We determined the evolution of the maternal-fetal transport of immunoglobulins during human pregnancy. Paired blood samples were collected between 17-41 weeks of gestation (WG) by puncture of a peripheral maternal vein and by cordocentesis (17-36 WG, n = 91) or directly at delivery (37-41 WG n = 16) from the umbilical vein. Additional maternal samples were collected from the same individual (n = 16) at 10, 20, 30 WG, and at term. The concentration of IgG and its four subclasses and of IgA were determined in the sera using ELISA method. The mean level of IgG and IgA in maternal sera at 9-16 WG was 13.72 +/- 2.53 g/L and 3.95 +/- 1.23 g/L, respectively. Both, IgG and IgA throughout pregnancy decreased to a level of 60-70% (37-41 WG) of the initial concentration in early pregnancy. The ratio of IgG1:IgG2 in the maternal circulation was 2-3 and remained constant throughout pregnancy (17-41 WG).

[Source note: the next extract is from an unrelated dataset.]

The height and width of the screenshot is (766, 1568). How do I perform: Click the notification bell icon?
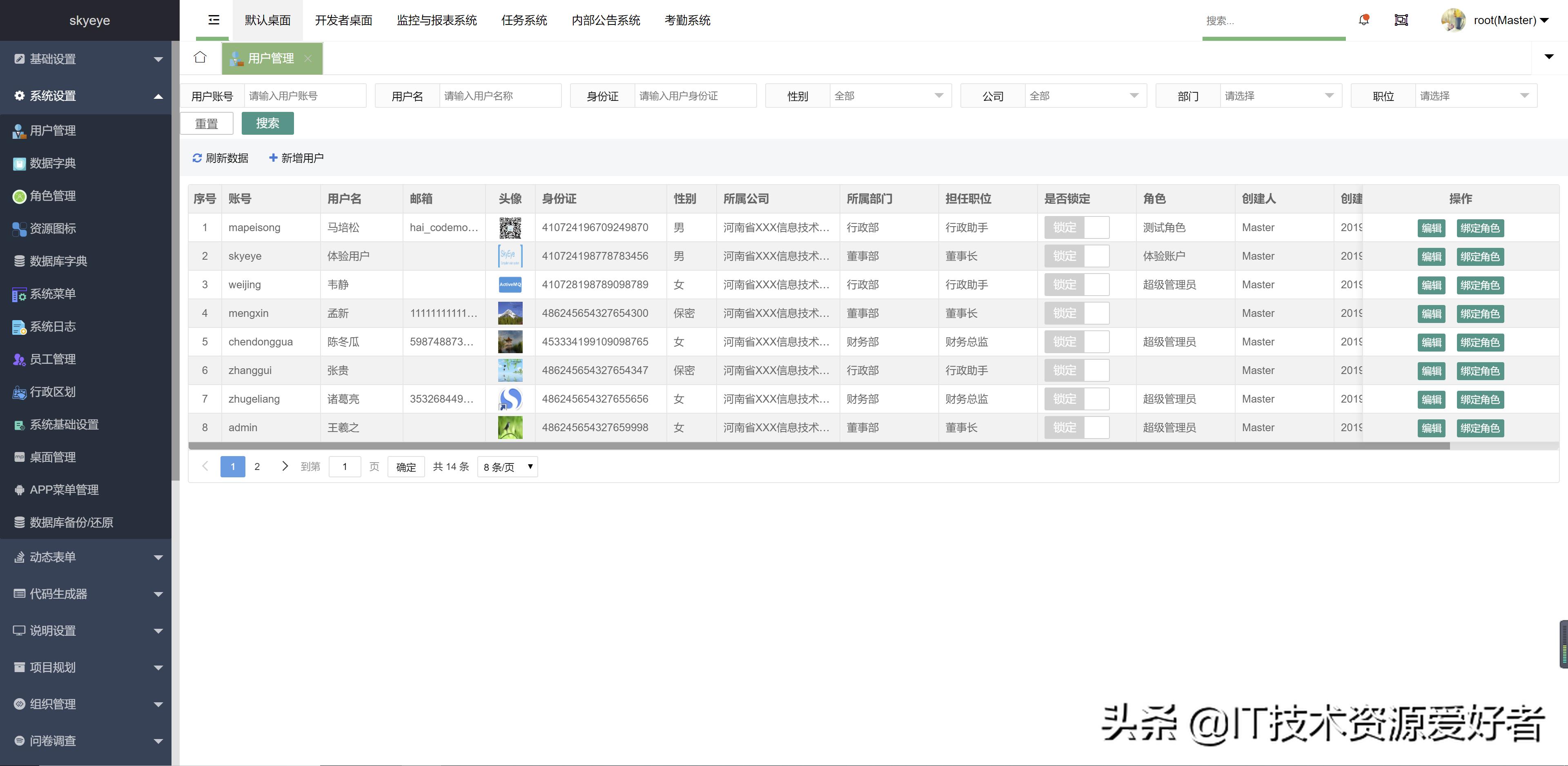1363,20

IgG3 and IgG4 levels remained constant and together were less than 10% of total IgG. In the fetal circulation a continuous rise in the level of both IgG and IgA was observed between 17 and 41 WG. Fetal level of IgG at 17-22 WG was only 5-10% of the maternal level and at term exceeded the maternal level reaching a value of 11.98 +/- 2.18 g/L. IgG1 at 17-22 WG was 0.93 +/- 0.42 g/L, which is approximately three times higher than IgG2. IgG1 showed an exponential rise and at 37-41 WG its concentration was seven times higher than IgG2. IgG3 and IgG4 also showed an exponential rise and at term reached a similar level as in the maternal circulation. Striking was the difference in results for IgG2 with a slow linear rise throughout gestation. The fetal IgG2 level at term remained significantly below the maternal concentration. The IgG subclasses when characterized according to the differences in transport capacity gave the following sequence: IgG1 > IgG4 > IgG3 > IgG2. Fetal IgA showed a slow linear rise with fetal levels at term remaining approximately 1,000 times lower than the concentration in the maternal circulation. Comparison of fetal and maternal levels of immunglobulines indicate that the human placenta during pregnancy develops a specific transport mechanism for IgG. There are differences for the four subclasses with preferential transfer of IgG1 while the slowest transfer is seen for IgG2.